- **Task input**:
..........
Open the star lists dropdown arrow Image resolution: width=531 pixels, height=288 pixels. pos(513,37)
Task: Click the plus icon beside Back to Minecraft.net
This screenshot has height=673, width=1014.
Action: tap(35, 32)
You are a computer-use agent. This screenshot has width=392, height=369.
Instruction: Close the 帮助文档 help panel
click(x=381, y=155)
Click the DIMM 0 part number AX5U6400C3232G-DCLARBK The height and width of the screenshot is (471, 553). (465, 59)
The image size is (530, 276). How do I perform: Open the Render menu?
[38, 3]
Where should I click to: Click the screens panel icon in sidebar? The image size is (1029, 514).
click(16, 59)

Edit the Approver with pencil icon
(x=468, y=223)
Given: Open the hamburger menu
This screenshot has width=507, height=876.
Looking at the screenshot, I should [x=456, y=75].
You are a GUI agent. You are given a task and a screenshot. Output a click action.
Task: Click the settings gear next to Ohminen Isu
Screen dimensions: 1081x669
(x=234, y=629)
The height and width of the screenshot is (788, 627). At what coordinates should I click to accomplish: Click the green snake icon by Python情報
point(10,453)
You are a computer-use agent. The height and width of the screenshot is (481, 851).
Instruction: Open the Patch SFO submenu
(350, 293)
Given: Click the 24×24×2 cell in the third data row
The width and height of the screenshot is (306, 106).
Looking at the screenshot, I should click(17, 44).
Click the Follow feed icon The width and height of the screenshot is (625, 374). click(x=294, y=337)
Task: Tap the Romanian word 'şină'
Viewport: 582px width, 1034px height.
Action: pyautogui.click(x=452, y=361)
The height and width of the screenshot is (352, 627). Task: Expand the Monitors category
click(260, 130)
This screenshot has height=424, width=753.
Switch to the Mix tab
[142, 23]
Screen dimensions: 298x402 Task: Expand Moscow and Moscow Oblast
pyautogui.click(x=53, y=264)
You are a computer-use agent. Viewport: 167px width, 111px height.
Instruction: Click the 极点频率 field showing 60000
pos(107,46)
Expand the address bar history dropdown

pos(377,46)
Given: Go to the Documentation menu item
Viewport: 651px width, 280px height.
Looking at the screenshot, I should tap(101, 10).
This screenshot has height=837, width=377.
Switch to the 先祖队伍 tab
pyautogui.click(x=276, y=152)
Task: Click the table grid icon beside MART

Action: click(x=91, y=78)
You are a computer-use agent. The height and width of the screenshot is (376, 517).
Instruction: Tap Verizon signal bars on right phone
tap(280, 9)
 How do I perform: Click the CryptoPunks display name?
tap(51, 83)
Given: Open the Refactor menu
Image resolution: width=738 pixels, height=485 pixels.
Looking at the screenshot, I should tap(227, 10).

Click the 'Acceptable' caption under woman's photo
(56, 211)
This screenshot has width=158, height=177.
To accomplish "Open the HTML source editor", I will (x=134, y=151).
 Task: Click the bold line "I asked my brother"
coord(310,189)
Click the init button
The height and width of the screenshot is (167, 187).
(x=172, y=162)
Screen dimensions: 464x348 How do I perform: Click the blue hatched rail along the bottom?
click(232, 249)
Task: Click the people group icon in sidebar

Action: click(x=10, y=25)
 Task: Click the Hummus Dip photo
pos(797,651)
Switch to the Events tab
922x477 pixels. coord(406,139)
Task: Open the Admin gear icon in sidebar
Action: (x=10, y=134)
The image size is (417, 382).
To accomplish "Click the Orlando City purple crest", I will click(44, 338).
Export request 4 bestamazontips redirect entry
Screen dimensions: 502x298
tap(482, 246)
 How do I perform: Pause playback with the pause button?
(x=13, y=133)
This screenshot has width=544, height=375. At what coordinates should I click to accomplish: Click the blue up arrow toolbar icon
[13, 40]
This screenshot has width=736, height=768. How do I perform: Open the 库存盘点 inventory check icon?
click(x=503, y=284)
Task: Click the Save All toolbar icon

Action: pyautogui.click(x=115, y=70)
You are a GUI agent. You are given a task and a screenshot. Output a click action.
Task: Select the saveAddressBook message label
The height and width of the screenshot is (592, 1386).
..........
- **Exercise instructions**: What is needed is a word-for-word restatement of all the data.

- **Result for this exercise**:
Open the star lists dropdown arrow Image resolution: width=531 pixels, height=288 pixels. pos(513,37)
Task: Click the plus icon beside Back to Minecraft.net
This screenshot has height=673, width=1014.
Action: tap(35, 32)
You are a computer-use agent. This screenshot has width=392, height=369.
Instruction: Close the 帮助文档 help panel
click(x=381, y=155)
Click the DIMM 0 part number AX5U6400C3232G-DCLARBK The height and width of the screenshot is (471, 553). (465, 59)
The image size is (530, 276). How do I perform: Open the Render menu?
[38, 3]
Where should I click to: Click the screens panel icon in sidebar? The image size is (1029, 514).
click(16, 59)

Edit the Approver with pencil icon
(x=468, y=223)
Given: Open the hamburger menu
This screenshot has width=507, height=876.
Looking at the screenshot, I should [x=456, y=75].
You are a GUI agent. You are given a task and a screenshot. Output a click action.
Task: Click the settings gear next to Ohminen Isu
Screen dimensions: 1081x669
(x=234, y=629)
The height and width of the screenshot is (788, 627). At what coordinates should I click to accomplish: Click the green snake icon by Python情報
point(10,453)
You are a computer-use agent. The height and width of the screenshot is (481, 851).
Instruction: Open the Patch SFO submenu
(350, 293)
Given: Click the 24×24×2 cell in the third data row
The width and height of the screenshot is (306, 106).
Looking at the screenshot, I should click(17, 44).
Click the Follow feed icon The width and height of the screenshot is (625, 374). click(x=294, y=337)
Task: Tap the Romanian word 'şină'
Viewport: 582px width, 1034px height.
Action: pyautogui.click(x=452, y=361)
The height and width of the screenshot is (352, 627). Task: Expand the Monitors category
click(260, 130)
This screenshot has height=424, width=753.
Switch to the Mix tab
[142, 23]
Screen dimensions: 298x402 Task: Expand Moscow and Moscow Oblast
pyautogui.click(x=53, y=264)
You are a computer-use agent. Viewport: 167px width, 111px height.
Instruction: Click the 极点频率 field showing 60000
pos(107,46)
Expand the address bar history dropdown

pos(377,46)
Given: Go to the Documentation menu item
Viewport: 651px width, 280px height.
Looking at the screenshot, I should tap(101, 10).
This screenshot has height=837, width=377.
Switch to the 先祖队伍 tab
pyautogui.click(x=276, y=152)
Task: Click the table grid icon beside MART

Action: click(x=91, y=78)
You are a computer-use agent. The height and width of the screenshot is (376, 517).
Instruction: Tap Verizon signal bars on right phone
tap(280, 9)
 How do I perform: Click the CryptoPunks display name?
tap(51, 83)
Given: Open the Refactor menu
Image resolution: width=738 pixels, height=485 pixels.
Looking at the screenshot, I should tap(227, 10).

Click the 'Acceptable' caption under woman's photo
(56, 211)
This screenshot has width=158, height=177.
To accomplish "Open the HTML source editor", I will (x=134, y=151).
 Task: Click the bold line "I asked my brother"
coord(310,189)
Click the init button
The height and width of the screenshot is (167, 187).
(x=172, y=162)
Screen dimensions: 464x348 How do I perform: Click the blue hatched rail along the bottom?
click(232, 249)
Task: Click the people group icon in sidebar

Action: click(x=10, y=25)
 Task: Click the Hummus Dip photo
pos(797,651)
Switch to the Events tab
922x477 pixels. coord(406,139)
Task: Open the Admin gear icon in sidebar
Action: (x=10, y=134)
The image size is (417, 382).
To accomplish "Click the Orlando City purple crest", I will click(44, 338).
Export request 4 bestamazontips redirect entry
Screen dimensions: 502x298
tap(482, 246)
 How do I perform: Pause playback with the pause button?
(x=13, y=133)
This screenshot has width=544, height=375. At what coordinates should I click to accomplish: Click the blue up arrow toolbar icon
[13, 40]
This screenshot has width=736, height=768. How do I perform: Open the 库存盘点 inventory check icon?
click(x=503, y=284)
Task: Click the Save All toolbar icon

Action: pyautogui.click(x=115, y=70)
You are a GUI agent. You are given a task and a screenshot. Output a click action.
Task: Select the saveAddressBook message label
The height and width of the screenshot is (592, 1386).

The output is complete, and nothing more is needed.